MANAMA, BAHRAIN, DEC. 22 -- Iraqi jet fighters on a rare long-distance raid today bombed and set ablaze four supertankers used for storage at Iran's Larak Island oil terminal in the Strait of Hormuz.
One of the tankers, the 564,739-ton Seawise Giant, is the world's largest.
Within hours, Iranian gunboats set out in the dark and attacked the Swedish supertanker Stena Concordia with machine-gun fire in the southern Persian Gulf, maritime salvage executives reported.
Iran, meanwhile, claimed that its forces killed or wounded 1,000 more Iraqis who tried to retake a strip of Iranian territory that the Tehran government said its forces had regained from Iraq on Monday. Iraq denied Iran's claim.
The shipping executives, who spoke on condition they not be identified, said the 273,616-ton Stena Concordia was not damaged in the Iranian attack and there were no injuries among its crew. There was no immediate word on the ship's destination. The ship had been attacked by Iranian gunboats in June.
Twenty-three tankers or freighters have been hit this month by the two warring sides of the Iran-Iraq "tanker war."
Iran retaliates for Iraqi strikes on a ship-for-ship basis, picking targets from among neutral tankers and freighters plying the southern gulf.
Iraqi pilots seldom hit the Larak and Sirri Island terminals because their jets must refuel in-flight to cover the distance to the Strait of Hormuz. All ships entering or leaving the gulf have to pass through the Strait of Hormuz.

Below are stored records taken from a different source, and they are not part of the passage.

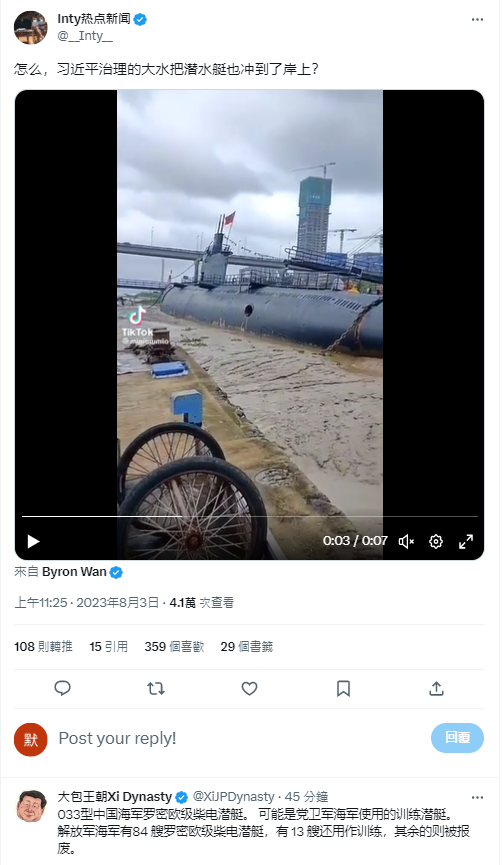Image resolution: width=502 pixels, height=865 pixels.
Task: Open video settings gear
Action: click(436, 541)
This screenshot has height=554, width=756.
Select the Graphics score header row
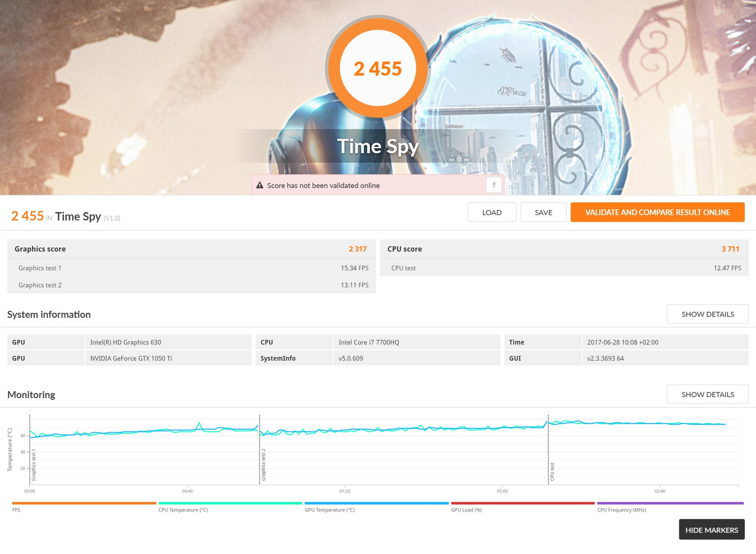[191, 249]
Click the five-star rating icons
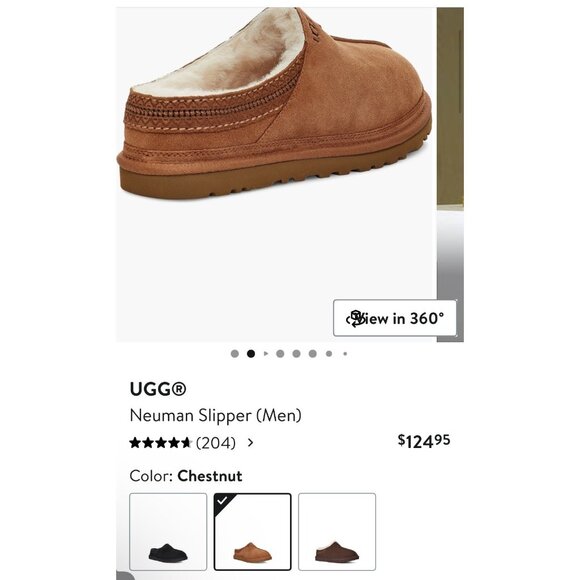 pos(161,442)
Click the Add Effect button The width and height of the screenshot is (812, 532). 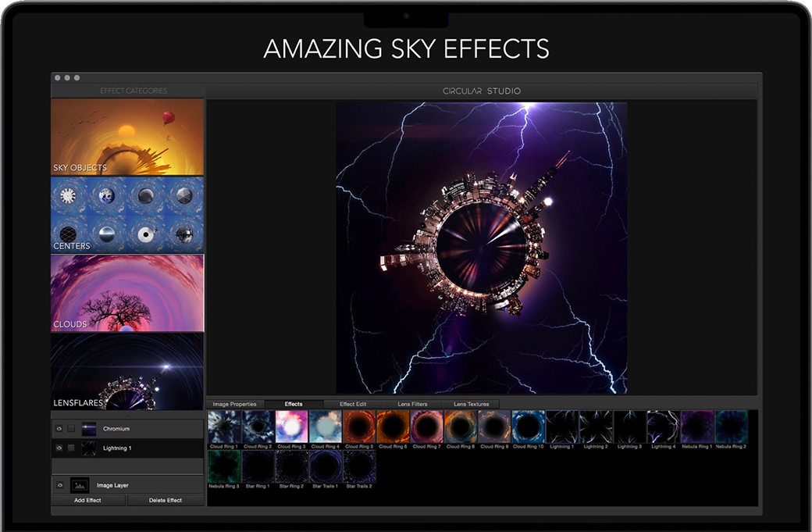coord(88,500)
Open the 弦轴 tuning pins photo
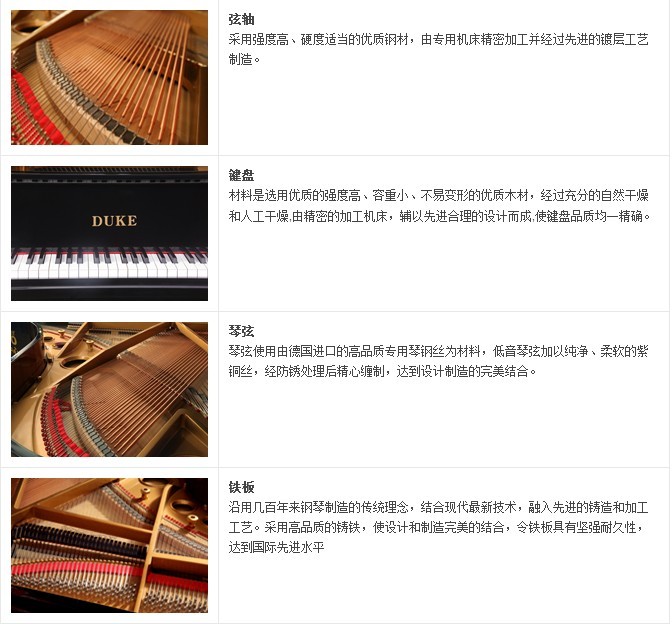672x624 pixels. point(109,78)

The two nations have been at war since September 1980.
Besides the Seawise Giant, the other "mother ships" hit Tuesday were identified by shipping executives and by Lloyd's Shipping Intelligence Unit of London as the 392,985-ton Cypriot-flag White Rose, the 411,508-ton Liberian-flag World Petrobras and the 457,927-ton Burmah Enterprise, a British-flag vessel.
The executives said three tankers sustained heavy damage and that there were casualties, but they did not know how many.